**ASSIGNED TASK:**
Write the entries out again. Every character must match.

**DATA SUPPLIED:**
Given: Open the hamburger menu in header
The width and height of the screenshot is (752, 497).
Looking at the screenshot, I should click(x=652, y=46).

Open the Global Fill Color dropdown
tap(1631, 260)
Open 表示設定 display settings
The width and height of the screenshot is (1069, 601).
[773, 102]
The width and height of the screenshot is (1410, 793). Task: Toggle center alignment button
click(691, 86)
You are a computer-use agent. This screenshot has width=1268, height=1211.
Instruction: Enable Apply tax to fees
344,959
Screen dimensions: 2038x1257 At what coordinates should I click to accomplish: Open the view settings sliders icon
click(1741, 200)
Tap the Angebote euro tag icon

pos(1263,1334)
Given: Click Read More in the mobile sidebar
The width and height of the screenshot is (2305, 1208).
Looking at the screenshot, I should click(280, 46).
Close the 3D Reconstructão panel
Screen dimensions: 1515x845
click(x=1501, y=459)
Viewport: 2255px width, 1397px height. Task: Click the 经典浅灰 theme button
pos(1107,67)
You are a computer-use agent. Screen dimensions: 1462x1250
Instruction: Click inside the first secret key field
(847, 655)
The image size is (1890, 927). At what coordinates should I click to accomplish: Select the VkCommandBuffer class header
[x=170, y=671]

**RESULT BELOW:**
Given: Open the hamburger menu in header
The width and height of the screenshot is (752, 497).
Looking at the screenshot, I should click(x=652, y=46).

Open the Global Fill Color dropdown
tap(1631, 260)
Open 表示設定 display settings
The width and height of the screenshot is (1069, 601).
[773, 102]
The width and height of the screenshot is (1410, 793). Task: Toggle center alignment button
click(691, 86)
You are a computer-use agent. This screenshot has width=1268, height=1211.
Instruction: Enable Apply tax to fees
344,959
Screen dimensions: 2038x1257 At what coordinates should I click to accomplish: Open the view settings sliders icon
click(1741, 200)
Tap the Angebote euro tag icon

pos(1263,1334)
Given: Click Read More in the mobile sidebar
The width and height of the screenshot is (2305, 1208).
Looking at the screenshot, I should click(280, 46).
Close the 3D Reconstructão panel
Screen dimensions: 1515x845
click(x=1501, y=459)
Viewport: 2255px width, 1397px height. Task: Click the 经典浅灰 theme button
pos(1107,67)
You are a computer-use agent. Screen dimensions: 1462x1250
Instruction: Click inside the first secret key field
(847, 655)
The image size is (1890, 927). At what coordinates should I click to accomplish: Select the VkCommandBuffer class header
[x=170, y=671]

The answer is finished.